Неотъемлемая черта основной эмоции, форма ее выраженности в художественном мире Цветаевой - максимализм («безмерность»). Цветаевский универсум чувств и переживаний не знает границ, как «не знают» границ дух и душа человека (неотъемлемые атрибуты личности), поэтому вербализованное в произведении переживание обладает свойствами открытости и «лирической искренности», противостоящей искаженным формам человеческого общения.

Общей особенностью эстетики Цветаевой следует признать черту модернистской поэтики - неомифологизм. Мифотворчество воспринимается как миротворчество (персонотворчество). Цветаевский художественный мир -персономир, поэтому неомифологизм отливается в персоналистскую мифологию, благодаря которой осуществляется «рецепция» окружающей действительности и собственной судьбы. «Индивидуализирующая» мифология Цветаевой направлена на создание образа-мифа о творческой личности, о ее креативности, ее бытии: Эллис, Эфрон, циклы о Блоке, Ахматовой, Пастернак, А. Белый («Пленный дух»), В. Брюсов («Герой труда») и т.д. Главным разделом персономифологии М. И. Цветаевой является ее «автомифология», а центральным мифом - «сивиллический».

Личность по своей онтологической природе оказывается «больше» своего исторического времени и наличных социальных обстоятельств, она со-причастна абсолютному (трансцендентному) бытию и времени. Меняется способ обобщения: не персонаж (как образ личности) «отражает» эпоху, а эпоха -в пересозданном виде - приоткрывается во внутренней жизни личности, в ее «горниле души». «Типичное» сокрыто в глубине личности, в ее духовном состоянии, в тектонических процессах, происходящих в ней, и лишь постольку эпохальное отражается в личности (воплощается в ее образе).

Доминанты цветаевской поэтики - поливалентность образа и «поэтика созвучий» (как результаты творческой эволюции).
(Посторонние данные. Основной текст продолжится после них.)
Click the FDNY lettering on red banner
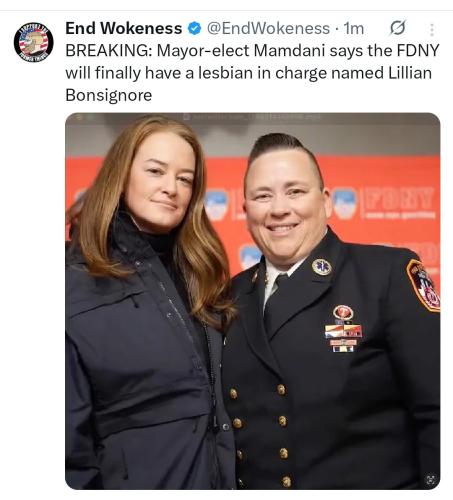 (x=399, y=201)
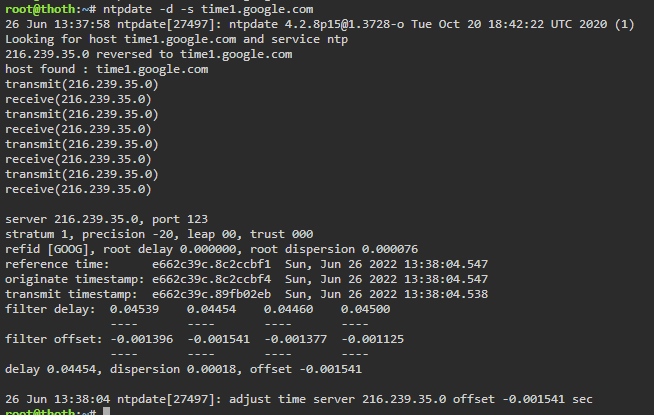The height and width of the screenshot is (415, 654).
Task: Click the ntpdate version string 4.2.8p15@1.3728-o
Action: pos(344,24)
Поливалентность обеспечивается эксплицированной в речи, в слове, в образе сложной структуры бытия, состоящей из нескольких измерений (эмпирических, личностных, трансцендентных).

Если мир персоноцентричен, если в нем нет имперсональной основы, то есть такой онтологической первоосновы, которая была бы тотально отчужде-на от самой личности (двоемирие), то символистский «принцип соответствий» оказывается неадекватным в выражении «новой онтологии» Цветаевой, сформировавшейся на рубеже 1910 - 1920-х гг. У ранней Цветаевой, ориентированной на символистскую парадигму», «принцип соответствий» - система установления тождества, поиск аналогий, позволяющих инициировать (первый этап) или идентифировать личность в универсуме (второй этап творческой эволюции). У зрелой Цветаевой доминирует «поэтика созвучий»: «Построен на созвучьях мир.» («Двое»), Персоналистичный мир многоголосен ввиду его онтологической многослойности, наличия нескольких измерений бытия личности. Цветаева в мир не всматривается, а вслушивается, так «голос» становится выражением невидимых, незримых сущностей, в том числе и духовного бытия личности, ее «присутствия в мире». Слово не замкнуто на самом себе, а в своей поливалентности содержит эти скрытые сущности и измерения бытия, в том числе и те, что не поддаются рациональному, дискурсивному выражению в слове.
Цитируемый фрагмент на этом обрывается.